学生時代は作者が男性の小説ばかり。社会人になってからは、

女性作家さんの作品を多く読んでいることに気づいたこの頃です。

10年以上前に読んだ作品と、10日前に読んだ小説の両方ともおすすめです。

●ふる (作:西 加奈子 )

西加奈子 ふる

珍しく映像化されていない小説、しかも初めての西 加奈子さん。

主人公のアラサーOL・花しすは、生活の節々で会話を録音する

盗聴癖のある女性。
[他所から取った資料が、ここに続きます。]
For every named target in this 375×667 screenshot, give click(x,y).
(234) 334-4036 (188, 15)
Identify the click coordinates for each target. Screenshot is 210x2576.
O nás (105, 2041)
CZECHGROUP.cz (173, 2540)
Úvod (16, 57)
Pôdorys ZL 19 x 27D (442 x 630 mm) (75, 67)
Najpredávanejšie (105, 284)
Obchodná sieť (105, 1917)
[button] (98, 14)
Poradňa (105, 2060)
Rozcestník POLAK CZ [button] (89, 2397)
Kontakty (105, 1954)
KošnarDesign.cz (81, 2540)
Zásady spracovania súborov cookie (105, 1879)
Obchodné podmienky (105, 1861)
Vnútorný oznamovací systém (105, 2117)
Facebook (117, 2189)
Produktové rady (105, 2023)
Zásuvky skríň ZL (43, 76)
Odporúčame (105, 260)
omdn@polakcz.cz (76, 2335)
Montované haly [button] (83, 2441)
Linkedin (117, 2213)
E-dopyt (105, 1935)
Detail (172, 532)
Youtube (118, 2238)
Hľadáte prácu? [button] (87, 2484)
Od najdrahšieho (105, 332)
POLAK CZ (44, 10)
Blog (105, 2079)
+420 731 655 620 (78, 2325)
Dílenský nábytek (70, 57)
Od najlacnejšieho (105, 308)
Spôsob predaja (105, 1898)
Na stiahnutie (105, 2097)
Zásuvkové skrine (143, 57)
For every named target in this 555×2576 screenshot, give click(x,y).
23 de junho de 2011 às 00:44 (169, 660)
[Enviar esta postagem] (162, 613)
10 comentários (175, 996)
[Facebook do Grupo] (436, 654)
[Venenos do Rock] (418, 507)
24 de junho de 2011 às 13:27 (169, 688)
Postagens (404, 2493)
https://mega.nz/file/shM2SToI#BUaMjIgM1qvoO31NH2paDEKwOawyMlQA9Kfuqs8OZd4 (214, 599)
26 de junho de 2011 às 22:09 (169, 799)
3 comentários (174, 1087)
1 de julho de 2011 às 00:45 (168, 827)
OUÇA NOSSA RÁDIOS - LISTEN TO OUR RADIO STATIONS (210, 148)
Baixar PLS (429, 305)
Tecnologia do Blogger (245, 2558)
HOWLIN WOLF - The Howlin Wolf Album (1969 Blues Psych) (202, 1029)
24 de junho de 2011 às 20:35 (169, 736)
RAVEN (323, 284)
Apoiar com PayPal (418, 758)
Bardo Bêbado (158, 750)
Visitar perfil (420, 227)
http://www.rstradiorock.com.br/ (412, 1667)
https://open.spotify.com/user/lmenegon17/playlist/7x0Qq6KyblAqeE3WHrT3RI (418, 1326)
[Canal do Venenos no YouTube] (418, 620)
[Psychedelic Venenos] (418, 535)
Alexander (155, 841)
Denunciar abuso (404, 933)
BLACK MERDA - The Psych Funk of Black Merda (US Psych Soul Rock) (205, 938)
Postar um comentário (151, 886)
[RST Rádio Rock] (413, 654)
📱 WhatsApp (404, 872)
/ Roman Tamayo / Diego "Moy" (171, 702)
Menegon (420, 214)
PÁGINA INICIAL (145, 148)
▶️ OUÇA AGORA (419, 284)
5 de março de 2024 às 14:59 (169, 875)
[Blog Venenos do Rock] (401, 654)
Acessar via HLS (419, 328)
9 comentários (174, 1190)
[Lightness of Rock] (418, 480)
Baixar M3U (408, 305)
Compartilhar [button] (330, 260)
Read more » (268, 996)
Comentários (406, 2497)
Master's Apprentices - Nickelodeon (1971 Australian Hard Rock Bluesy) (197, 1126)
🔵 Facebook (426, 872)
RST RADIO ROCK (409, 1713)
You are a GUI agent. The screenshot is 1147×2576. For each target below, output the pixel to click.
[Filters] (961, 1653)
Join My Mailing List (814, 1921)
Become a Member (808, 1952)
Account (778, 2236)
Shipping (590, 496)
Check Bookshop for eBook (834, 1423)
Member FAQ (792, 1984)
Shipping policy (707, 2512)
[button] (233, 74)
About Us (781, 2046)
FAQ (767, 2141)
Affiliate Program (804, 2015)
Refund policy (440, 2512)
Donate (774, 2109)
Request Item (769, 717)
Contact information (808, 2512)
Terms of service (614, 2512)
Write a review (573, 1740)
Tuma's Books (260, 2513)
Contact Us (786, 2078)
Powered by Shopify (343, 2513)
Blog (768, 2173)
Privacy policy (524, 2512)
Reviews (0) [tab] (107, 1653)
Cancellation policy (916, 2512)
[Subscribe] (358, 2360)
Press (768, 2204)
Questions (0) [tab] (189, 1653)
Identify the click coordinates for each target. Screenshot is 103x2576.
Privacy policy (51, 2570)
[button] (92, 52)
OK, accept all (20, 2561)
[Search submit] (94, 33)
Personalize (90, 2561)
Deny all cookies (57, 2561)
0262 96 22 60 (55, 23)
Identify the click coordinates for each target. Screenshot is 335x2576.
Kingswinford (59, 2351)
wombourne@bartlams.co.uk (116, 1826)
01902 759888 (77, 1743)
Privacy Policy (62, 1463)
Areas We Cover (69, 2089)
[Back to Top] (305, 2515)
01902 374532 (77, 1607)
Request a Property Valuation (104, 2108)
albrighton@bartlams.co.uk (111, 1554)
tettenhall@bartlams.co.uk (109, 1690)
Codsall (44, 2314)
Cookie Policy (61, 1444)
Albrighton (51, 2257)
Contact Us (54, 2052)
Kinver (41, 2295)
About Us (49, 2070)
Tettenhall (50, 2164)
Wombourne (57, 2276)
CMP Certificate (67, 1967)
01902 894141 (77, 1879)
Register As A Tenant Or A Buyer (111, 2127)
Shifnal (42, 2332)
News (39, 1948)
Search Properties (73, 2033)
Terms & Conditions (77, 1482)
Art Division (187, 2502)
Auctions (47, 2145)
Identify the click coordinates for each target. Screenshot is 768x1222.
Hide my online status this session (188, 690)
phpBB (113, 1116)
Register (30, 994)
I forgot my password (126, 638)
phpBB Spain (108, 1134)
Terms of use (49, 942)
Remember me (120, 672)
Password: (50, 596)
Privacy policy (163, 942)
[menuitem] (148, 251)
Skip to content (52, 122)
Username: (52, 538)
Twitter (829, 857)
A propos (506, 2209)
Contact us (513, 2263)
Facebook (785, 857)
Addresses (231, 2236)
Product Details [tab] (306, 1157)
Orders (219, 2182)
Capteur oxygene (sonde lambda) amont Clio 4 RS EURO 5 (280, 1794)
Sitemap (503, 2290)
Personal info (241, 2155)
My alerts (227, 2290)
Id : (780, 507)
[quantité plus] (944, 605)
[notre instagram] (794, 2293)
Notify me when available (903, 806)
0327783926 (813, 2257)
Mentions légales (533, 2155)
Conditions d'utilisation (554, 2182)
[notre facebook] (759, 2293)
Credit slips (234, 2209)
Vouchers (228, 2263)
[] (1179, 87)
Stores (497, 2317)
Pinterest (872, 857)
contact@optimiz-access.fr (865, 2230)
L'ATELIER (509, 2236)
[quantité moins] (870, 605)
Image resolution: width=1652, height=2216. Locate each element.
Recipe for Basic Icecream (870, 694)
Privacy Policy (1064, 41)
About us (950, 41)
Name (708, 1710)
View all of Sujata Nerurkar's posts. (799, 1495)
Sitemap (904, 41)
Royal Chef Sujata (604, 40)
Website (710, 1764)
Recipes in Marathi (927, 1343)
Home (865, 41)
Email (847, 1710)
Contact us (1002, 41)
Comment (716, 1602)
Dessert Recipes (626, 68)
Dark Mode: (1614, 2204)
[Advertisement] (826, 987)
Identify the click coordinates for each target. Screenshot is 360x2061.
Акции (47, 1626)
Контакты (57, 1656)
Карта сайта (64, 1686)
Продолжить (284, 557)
人間関係に荒波をたてることなく、

平穏に過ぎていくように見える、花しすの日常。

終始ふわふわした空気で物語が進行しますが、

最後のほうは割とスッキリ片づけてくれるので、

読んだ後に気持ちがいいな、と思う小説です。

●白夜行 (作:東野 圭吾 )

白夜行 東野圭吾

決定的な証拠がなく、迷宮入りした、質屋の主が殺された事件。

被害者の息子・亮司と容疑者の娘・雪穂は、

それぞれの人生を歩んでいるかのようにみえますが、

その日々にはいつもどこが不穏な影が霞むのです。

最後に雪穂がつぶやく

『あたしの上には太陽なんかなかった。

いつも夜。でも暗くはなかった。太陽に代わるものがあったから。

太陽ほど明るくはないけれど、あたしには十分だった。』

という言葉は本当に名言だと思います。

 

視聴率が芳しくなかった割に、信者のような熱狂的ファンがいる、

ドラマ版の白夜行。ドラマから入り、原作を読んだ典型パターンです。

今でも、このドラマの綾瀬はるかさんの美しさは圧倒的だと思います。

ストーリー構成が大幅に違えど、実写キャストがはまり役だと納得できます。